The Company was very profitable with annual EBITDA in the low 7 figures. The Principal had retained an individual to prepare a business plan and the related projections to support a loan request. The Company maintained average bank balances in the low 7 figures and had been banking with the same bank for many years. He submitted the business plan and other historical information to the bank, but was turned down. He submitted this information to a few other banks but was turned down as well.

While the Company was very profitable and was significantly cash flow positive it had insufficient collateral to support a loan of any significance. The Company receives payment from its customers in advance so there is a minimal amount of accounts receivable. The Company purchases from its overseas suppliers on a Just-In-Time basis, hence a nominal amount of inventory is maintained by the Company.

The other reason cited for these bank declinations was the nature of the industry in which the Company operated. Commercial banks have a list of industries in which they do not lend to. The Company's industry was included on all these lists.

One of the banks that turned down the loan request referred the Principal to Asset Enhancement Solutions, LLC for assistance.

Creative Financing Solution:
Asset Enhancement Solutions, LLC ("AES") knew this transaction would be very challenging based on the nature of the Company's industry and lack of collateral maintained in the Company.

AES first reviewed the business plan the Principal had been using for his loan request. While the Plan had many charts, was very colorful and cosmetically looked good, it lacked the depth and incite that was needed to convince a lender to finance a transaction. To make matters worst, the projections contained numerous errors.

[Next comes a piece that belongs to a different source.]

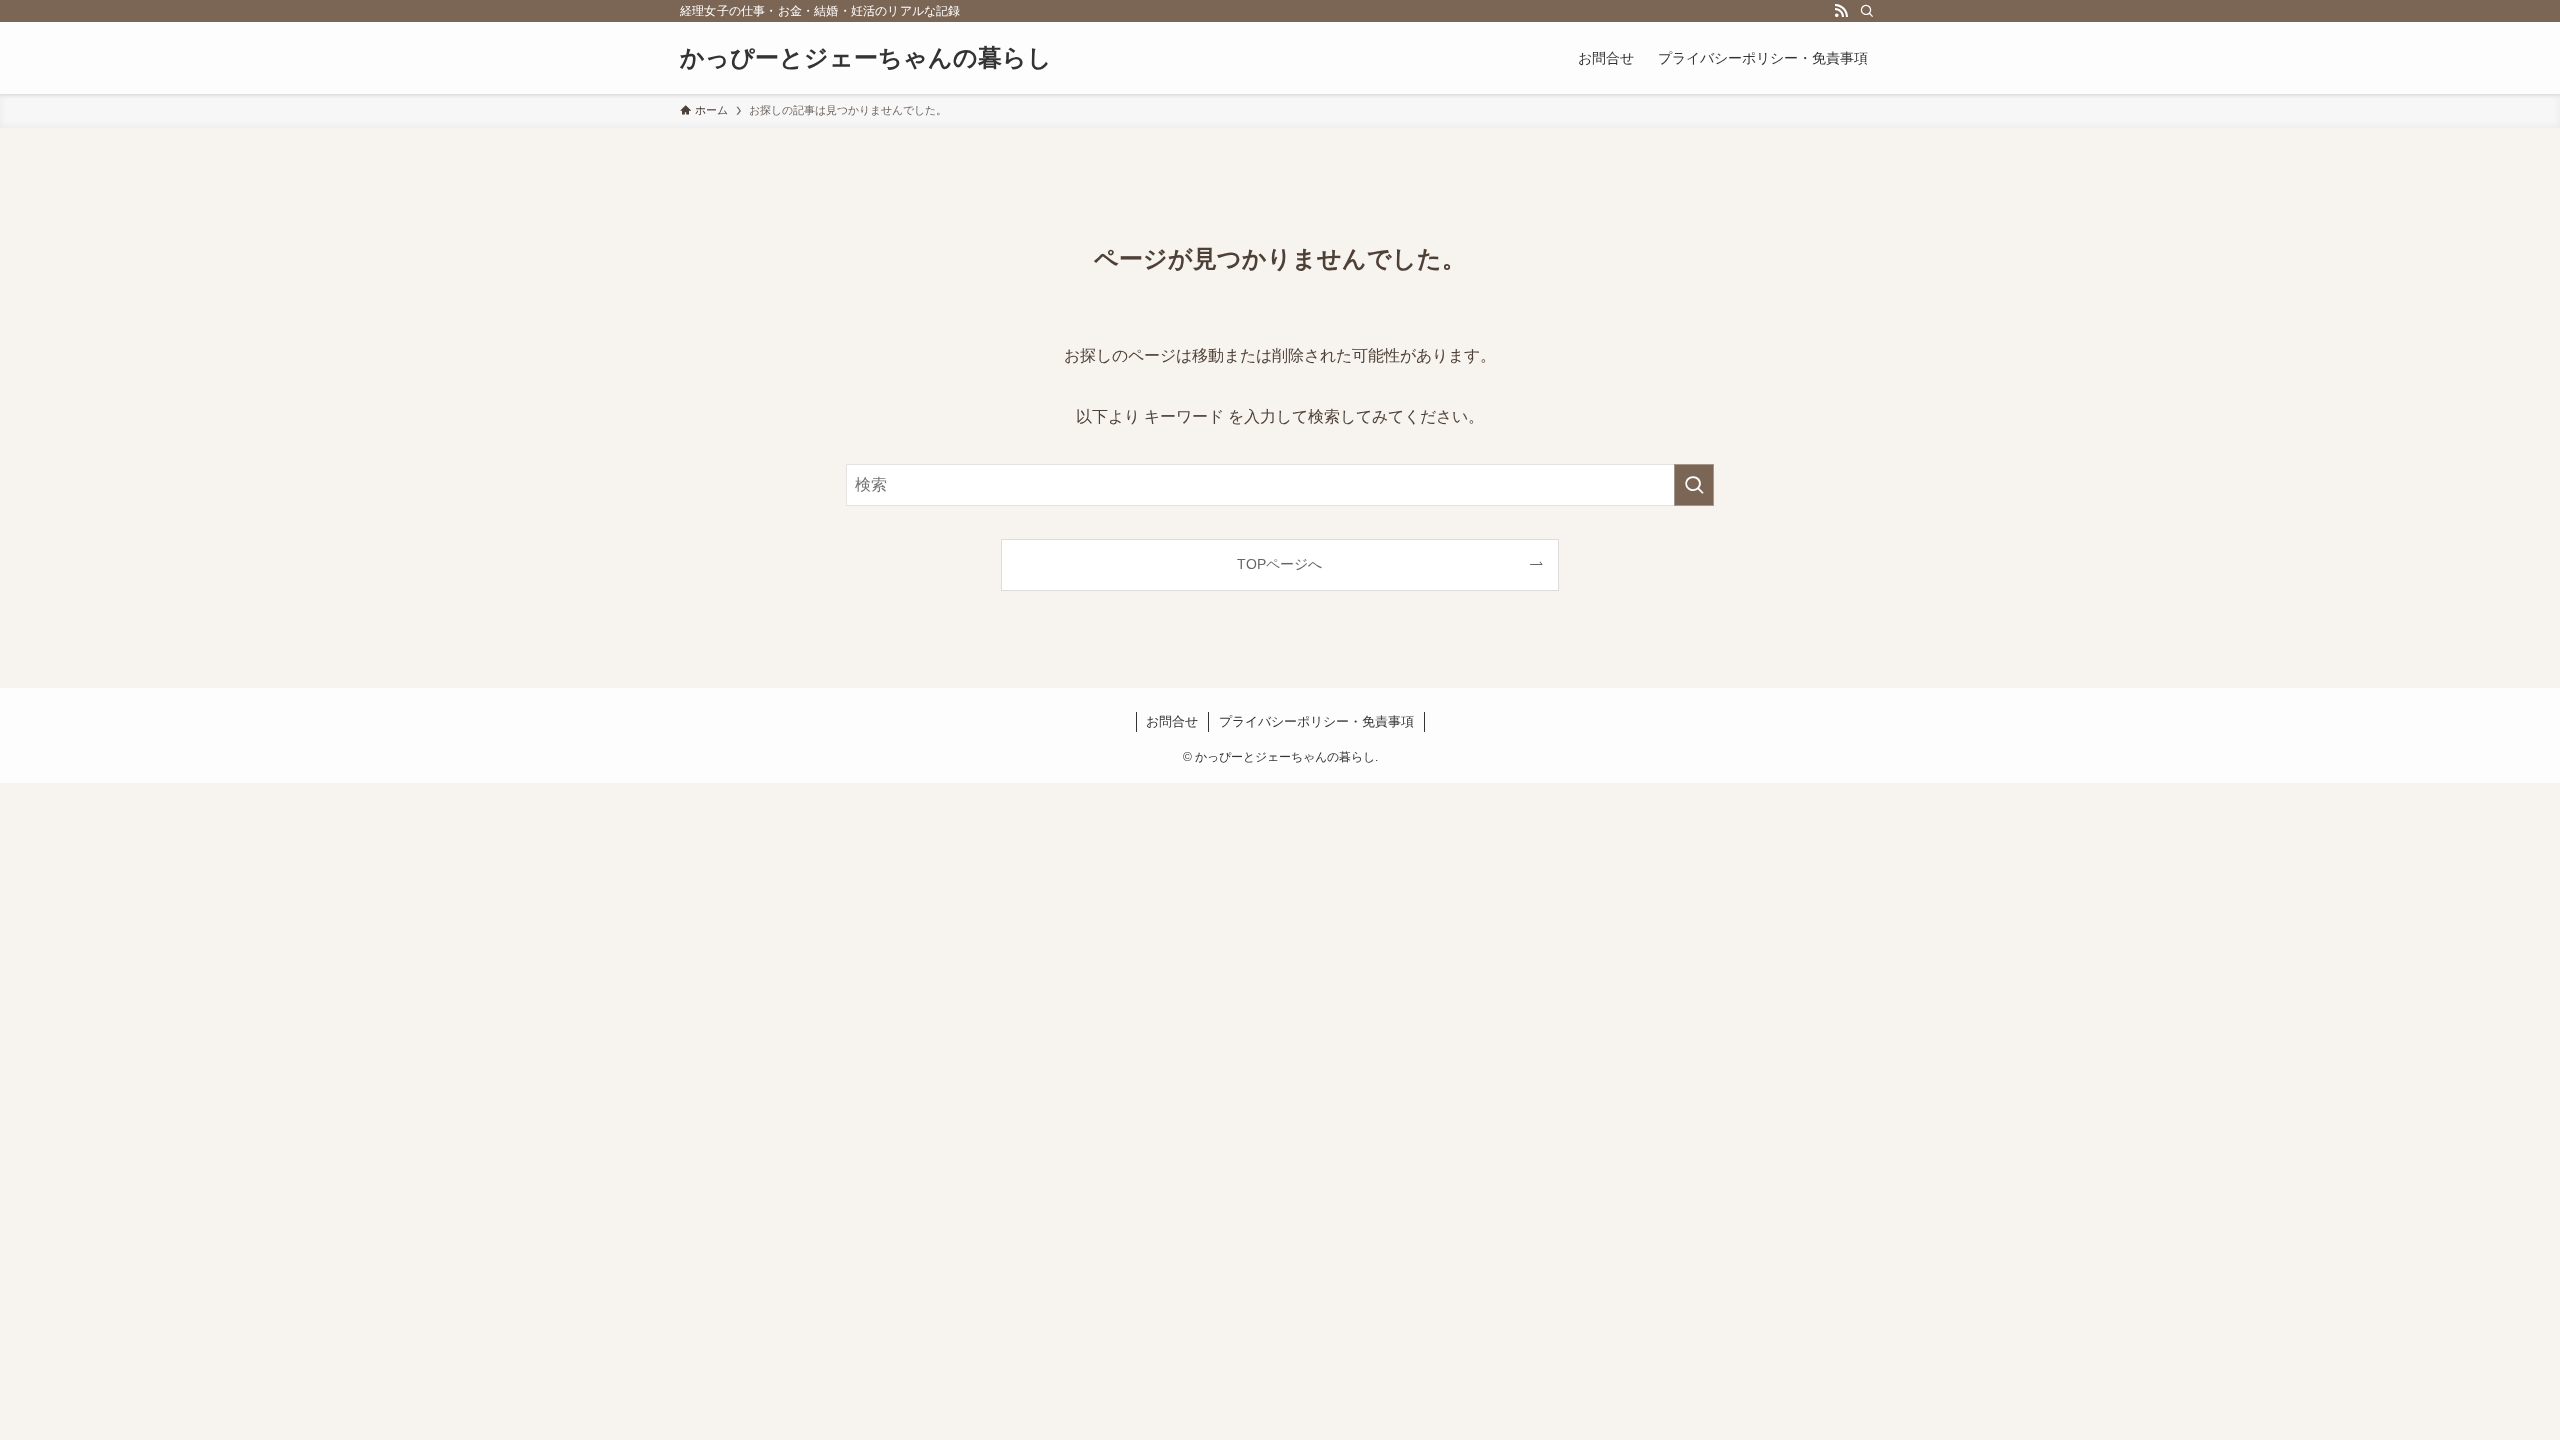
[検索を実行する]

AES identified the areas that required change and spent a significant amount of time working with the Principal and his new partner enhancing the depth of the Business Plan and correcting the projections.

The next phase of the transaction was even more challenging. Initially, the

Principal's intent was to buy-out both of his two partners. Unforeseen circumstances arose that affected how many partners the Principal would buy-out. He was not sure if he would be buying-out one partner or two partners.

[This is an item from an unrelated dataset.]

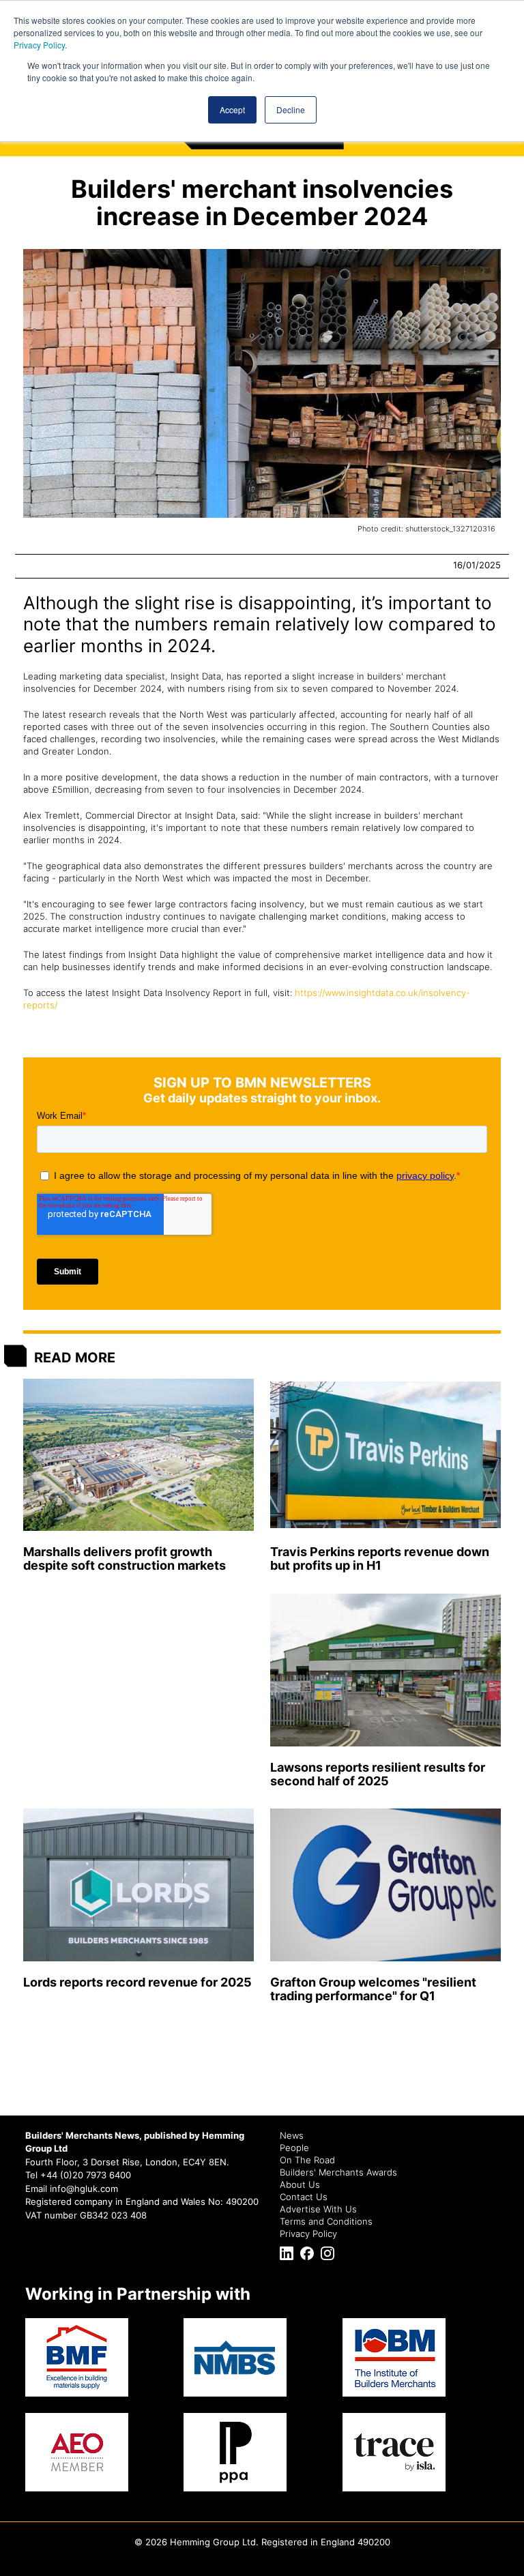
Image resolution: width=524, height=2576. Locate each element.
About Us (300, 2184)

Armed with a new and improved Business Plan, AES set out to arrange financing for the Buy-Out of either one or two partners of a Company with minimal collateral in an industry that Commercial Banks did not want to touch.

AES found that many Non-Traditional lenders also did not want to provide financing because of the nature of the industry and lack of collateral. Other lenders were not interested because EBITDA was below their required threshold.

AES's long standing motto is that, "Beauty is in the Eyes of the Beholder!" What may not look good to one lender might look good to other types of lenders. Fortunately, this adage held true in this particular transaction.

AES was able to arrange financing options for the Principal and his new partner for each Buy-Out scenario as follows:

  • $10 million Term Loan for the Buy-Out of two partners.
  • $5 million Term Loan and a $4 million Mezzanine Loan for the Buy-Out of two partners.
  • $5 Term Loan for the Buy-Out of one partner. AES was able to structure the transaction such that the remaining Partner did not have to personally guarantee the loan.

The unforeseen circumstance noted above still exists. However, the Principal should be able to Buy-Out either one or two partners using the financing noted above pending resolution of the unforeseen circumstance.